Problem>
Copy out each of the following items word for word, in the same order.

Start of Supplied records

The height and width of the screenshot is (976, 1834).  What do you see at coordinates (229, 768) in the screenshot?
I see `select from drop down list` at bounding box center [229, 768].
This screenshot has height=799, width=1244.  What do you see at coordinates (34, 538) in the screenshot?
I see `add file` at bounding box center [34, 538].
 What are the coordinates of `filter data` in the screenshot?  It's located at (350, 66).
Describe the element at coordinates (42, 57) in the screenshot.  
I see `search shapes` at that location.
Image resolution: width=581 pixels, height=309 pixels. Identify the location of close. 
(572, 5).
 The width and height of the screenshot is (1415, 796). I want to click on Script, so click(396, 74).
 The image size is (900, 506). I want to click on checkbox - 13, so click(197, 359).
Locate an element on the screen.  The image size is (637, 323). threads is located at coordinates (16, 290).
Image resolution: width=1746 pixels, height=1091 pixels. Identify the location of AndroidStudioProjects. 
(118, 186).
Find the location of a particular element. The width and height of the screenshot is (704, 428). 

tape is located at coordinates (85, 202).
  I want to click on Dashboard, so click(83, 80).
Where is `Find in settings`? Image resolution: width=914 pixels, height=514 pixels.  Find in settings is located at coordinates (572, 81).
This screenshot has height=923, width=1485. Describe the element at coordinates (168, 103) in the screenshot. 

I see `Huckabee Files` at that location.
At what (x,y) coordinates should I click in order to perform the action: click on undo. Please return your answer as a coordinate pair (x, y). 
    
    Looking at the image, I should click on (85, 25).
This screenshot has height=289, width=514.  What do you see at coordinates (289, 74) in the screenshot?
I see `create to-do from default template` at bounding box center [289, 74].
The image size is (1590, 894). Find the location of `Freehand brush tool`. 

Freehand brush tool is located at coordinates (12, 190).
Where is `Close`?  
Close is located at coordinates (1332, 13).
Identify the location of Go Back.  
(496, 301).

End of Supplied records

Worked solution>
The height and width of the screenshot is (976, 1834).  What do you see at coordinates (229, 768) in the screenshot?
I see `select from drop down list` at bounding box center [229, 768].
This screenshot has height=799, width=1244.  What do you see at coordinates (34, 538) in the screenshot?
I see `add file` at bounding box center [34, 538].
 What are the coordinates of `filter data` in the screenshot?  It's located at (350, 66).
Describe the element at coordinates (42, 57) in the screenshot.  
I see `search shapes` at that location.
Image resolution: width=581 pixels, height=309 pixels. Identify the location of close. 
(572, 5).
 The width and height of the screenshot is (1415, 796). I want to click on Script, so click(396, 74).
 The image size is (900, 506). I want to click on checkbox - 13, so click(197, 359).
Locate an element on the screen.  The image size is (637, 323). threads is located at coordinates (16, 290).
Image resolution: width=1746 pixels, height=1091 pixels. Identify the location of AndroidStudioProjects. 
(118, 186).
Find the location of a particular element. The width and height of the screenshot is (704, 428). 

tape is located at coordinates (85, 202).
  I want to click on Dashboard, so click(83, 80).
Where is `Find in settings`? Image resolution: width=914 pixels, height=514 pixels.  Find in settings is located at coordinates (572, 81).
This screenshot has height=923, width=1485. Describe the element at coordinates (168, 103) in the screenshot. 

I see `Huckabee Files` at that location.
At what (x,y) coordinates should I click in order to perform the action: click on undo. Please return your answer as a coordinate pair (x, y). 
    
    Looking at the image, I should click on (85, 25).
This screenshot has height=289, width=514.  What do you see at coordinates (289, 74) in the screenshot?
I see `create to-do from default template` at bounding box center [289, 74].
The image size is (1590, 894). Find the location of `Freehand brush tool`. 

Freehand brush tool is located at coordinates (12, 190).
Where is `Close`?  
Close is located at coordinates (1332, 13).
Identify the location of Go Back.  
(496, 301).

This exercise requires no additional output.